**Task details:** Transcribe each record as written.

*** Exercise inputs

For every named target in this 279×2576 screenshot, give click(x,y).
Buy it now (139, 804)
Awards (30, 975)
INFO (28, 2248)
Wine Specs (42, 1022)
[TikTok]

******

**Result of the exercise:**
For every named target in this 279×2576 screenshot, give click(x,y).
Buy it now (139, 804)
Awards (30, 975)
INFO (28, 2248)
Wine Specs (42, 1022)
[TikTok]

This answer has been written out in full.